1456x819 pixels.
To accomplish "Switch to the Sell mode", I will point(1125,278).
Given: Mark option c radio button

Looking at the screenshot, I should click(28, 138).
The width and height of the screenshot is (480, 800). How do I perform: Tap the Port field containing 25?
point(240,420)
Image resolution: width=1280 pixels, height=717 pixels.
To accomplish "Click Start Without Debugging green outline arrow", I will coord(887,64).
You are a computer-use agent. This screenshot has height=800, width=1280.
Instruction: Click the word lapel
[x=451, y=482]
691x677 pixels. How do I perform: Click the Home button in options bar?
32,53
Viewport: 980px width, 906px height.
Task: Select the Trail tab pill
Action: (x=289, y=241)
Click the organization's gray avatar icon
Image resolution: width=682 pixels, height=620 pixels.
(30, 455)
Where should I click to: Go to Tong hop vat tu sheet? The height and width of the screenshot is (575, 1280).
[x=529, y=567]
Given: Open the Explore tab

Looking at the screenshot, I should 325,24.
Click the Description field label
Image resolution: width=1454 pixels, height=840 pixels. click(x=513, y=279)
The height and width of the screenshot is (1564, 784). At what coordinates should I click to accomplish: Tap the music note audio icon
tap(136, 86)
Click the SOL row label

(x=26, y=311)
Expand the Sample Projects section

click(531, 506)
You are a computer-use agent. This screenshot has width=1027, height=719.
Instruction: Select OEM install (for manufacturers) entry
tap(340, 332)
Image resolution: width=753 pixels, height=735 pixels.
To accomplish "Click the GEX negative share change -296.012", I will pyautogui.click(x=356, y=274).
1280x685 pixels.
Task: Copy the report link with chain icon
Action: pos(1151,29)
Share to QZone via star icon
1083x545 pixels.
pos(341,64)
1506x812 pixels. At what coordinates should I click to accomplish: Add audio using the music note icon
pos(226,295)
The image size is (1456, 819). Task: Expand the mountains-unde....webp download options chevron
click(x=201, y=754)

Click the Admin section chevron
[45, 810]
--- --- ---
- _Work required_
Copy out the listing above word for word, starting with the line that contains "The image size" and going on through the end of the listing.

- _The response_
The image size is (1456, 819). Task: Expand the mountains-unde....webp download options chevron
click(x=201, y=754)

Click the Admin section chevron
[45, 810]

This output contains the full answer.